> [Tarefa solicitada 1]: Segundo o trecho do documento, qual programa Gregorio Duvivier apresenta?

> [Trecho do documento]:
══════════════════════════════

Sim, todos nós somos agentes políticos: na vida em sociedade, nas escolhas do dia a dia ou na falta delas. Gregório Duvivier, Mahmundi, Alexandra Gurgel e outros falam sobre o tema

Bruna Bittencourt 21 de Junho de 2020

Gregorio Duvivier

Ator, escritor e apresentador do Greg News (HBO)


Rindo da crise “A crise é um momento em que os humoristas estão mais ativos do que nunca. Lembro de um editorial do The New York Times, acho que o título era ‘Brasil festeja à beira do precipício’. Eles estavam chocadíssimos que iríamos ter Carnaval, mesmo na crise, devia ser 2016. É um pensamento bem gringo, de alguém que não entende. Porque, na crise, o Carnaval precisa ser maior ainda, é quando as pessoas mais precisam dele. É contraintuitivo, mas todo mundo que conhece a cultura do Carnaval entende isso perfeitamente. Acho que com o humor é parecido. As pessoas perguntam: ‘Ué, mas no meio desse pandemônio vocês vão fazer piada?’. É exatamente porque a gente está num pandemônio que precisamos fazer piada.”

Na crise, o Carnaval precisa ser maior ainda, é quando as pessoas mais precisam dele. Acho que com o humor é parecido

Os limites da piada “Acho que o humorista não tem nem menos nem mais liberdade que ninguém. Me incomoda quando ele vê na sua profissão um salvo-conduto para falar qualquer coisa, quando se esconde atrás da piada e diz ‘ah, era só uma piada’, como quem diz ‘não me levem a sério’. A piada é sua profissão e ele tem que levá-la bastante a sério. Tampouco o humorista tem menos liberdade ou precisa ser mais responsável do que os outros. Acho que os limites dele são a lei, a calúnia, a difamação, os mesmos da sociedade.”

Mahmundi

Cantora e compositora


Presença política “Existências políticas me chamam mais atenção que obras políticas. O show da Cassia Eller no Rock in Rio [2001] foi muito foda para mim. Ela era supertímida e levantou a blusa, uma presença que vem a partir de coragem. Esse poder para que as coisas aconteçam é muito político. Lembro de ver aquilo na TV, de como ela se posicionou.

══════════════════════════════

> [Material fornecido]:
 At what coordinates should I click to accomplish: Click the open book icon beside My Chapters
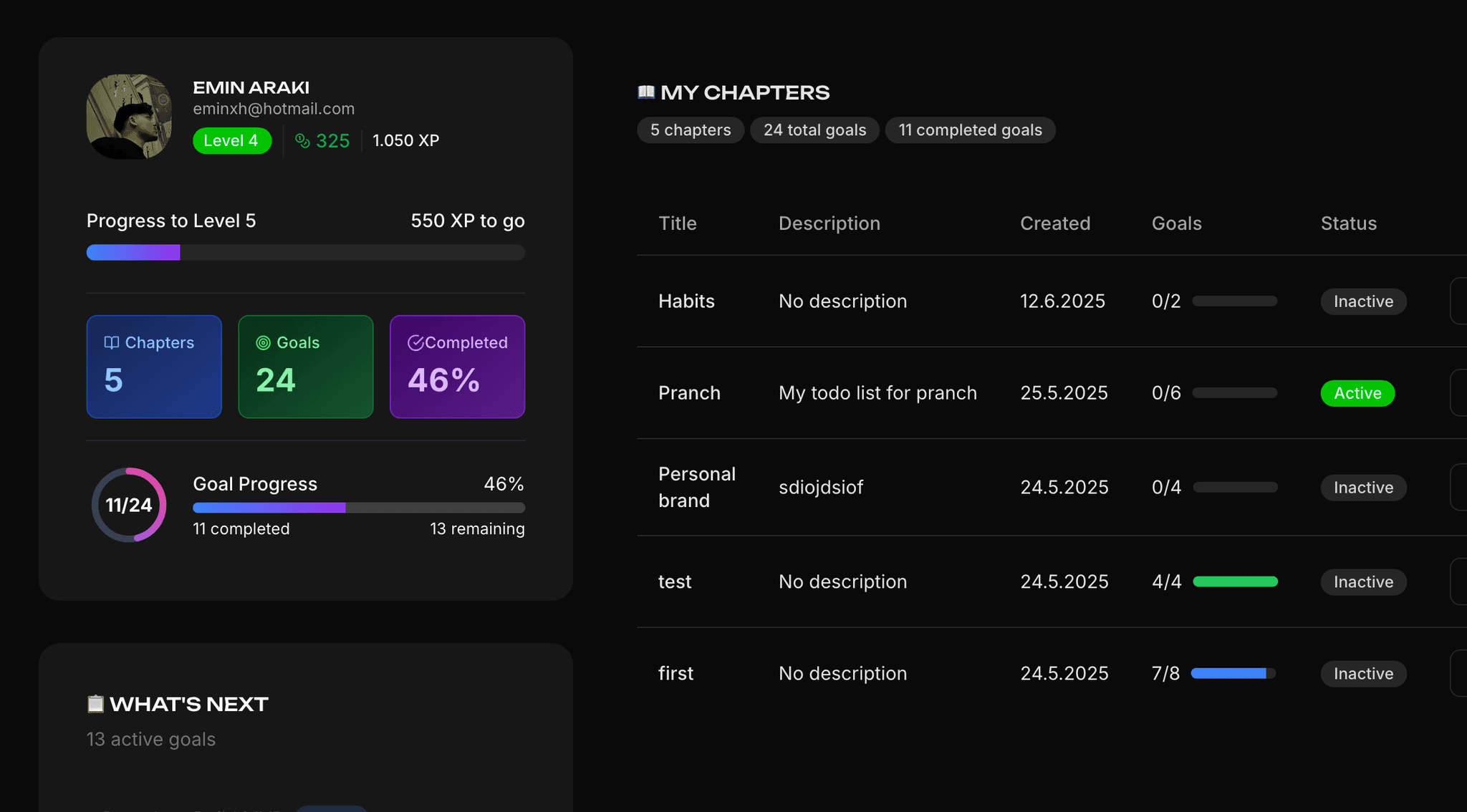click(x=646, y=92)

══════════════════════════════

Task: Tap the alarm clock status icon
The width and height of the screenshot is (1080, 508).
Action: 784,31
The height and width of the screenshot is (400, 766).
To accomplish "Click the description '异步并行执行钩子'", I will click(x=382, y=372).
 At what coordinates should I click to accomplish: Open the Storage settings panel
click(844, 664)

══════════════════════════════

> [Tarefa solicitada 2]: Reescreva como uma lista JSON de strings, uma por linha e sem linhas em branco, as linhas das entradas entre a que contém "The height and" e a que contém "click(844, 664)", ambas incluídas.

> [Resposta 1]: O Greg News, da HBO.

> [Resposta 2]:
[
  "The height and width of the screenshot is (400, 766).",
  "To accomplish \"Click the description '异步并行执行钩子'\", I will click(x=382, y=372).",
  " At what coordinates should I click to accomplish: Open the Storage settings panel",
  "click(844, 664)"
]